Saved entries:
>>>

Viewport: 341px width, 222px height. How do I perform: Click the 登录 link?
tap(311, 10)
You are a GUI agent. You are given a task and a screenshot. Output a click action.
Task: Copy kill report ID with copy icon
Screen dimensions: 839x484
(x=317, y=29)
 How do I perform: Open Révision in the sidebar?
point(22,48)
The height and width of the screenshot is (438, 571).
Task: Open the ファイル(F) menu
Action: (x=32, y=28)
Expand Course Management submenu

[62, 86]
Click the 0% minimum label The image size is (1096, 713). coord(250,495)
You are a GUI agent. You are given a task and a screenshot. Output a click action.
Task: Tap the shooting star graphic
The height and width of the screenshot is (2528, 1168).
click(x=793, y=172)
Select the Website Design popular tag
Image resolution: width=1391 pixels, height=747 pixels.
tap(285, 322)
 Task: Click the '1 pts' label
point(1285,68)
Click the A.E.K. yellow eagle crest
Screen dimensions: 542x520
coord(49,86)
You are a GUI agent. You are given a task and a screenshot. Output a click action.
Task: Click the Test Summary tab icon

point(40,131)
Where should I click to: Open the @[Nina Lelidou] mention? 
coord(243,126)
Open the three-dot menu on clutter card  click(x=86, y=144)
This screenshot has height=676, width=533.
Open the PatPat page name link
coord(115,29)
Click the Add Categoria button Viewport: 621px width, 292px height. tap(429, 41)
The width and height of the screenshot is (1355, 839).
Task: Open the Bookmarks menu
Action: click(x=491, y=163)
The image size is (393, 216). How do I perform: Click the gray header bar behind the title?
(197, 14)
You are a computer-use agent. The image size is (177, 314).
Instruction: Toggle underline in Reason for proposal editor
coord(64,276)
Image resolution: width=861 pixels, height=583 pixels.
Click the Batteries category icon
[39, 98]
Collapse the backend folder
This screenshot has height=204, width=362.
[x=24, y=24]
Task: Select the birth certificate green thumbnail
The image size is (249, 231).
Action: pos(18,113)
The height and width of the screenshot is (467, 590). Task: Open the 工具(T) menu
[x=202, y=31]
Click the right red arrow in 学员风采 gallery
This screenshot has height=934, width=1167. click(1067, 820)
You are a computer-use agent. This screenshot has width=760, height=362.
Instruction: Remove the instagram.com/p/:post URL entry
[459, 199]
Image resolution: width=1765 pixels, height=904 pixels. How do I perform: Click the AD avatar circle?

<<<

Prompt =>
Count each line above where the string "computer" occurs. Give the number only.

Answer =>
2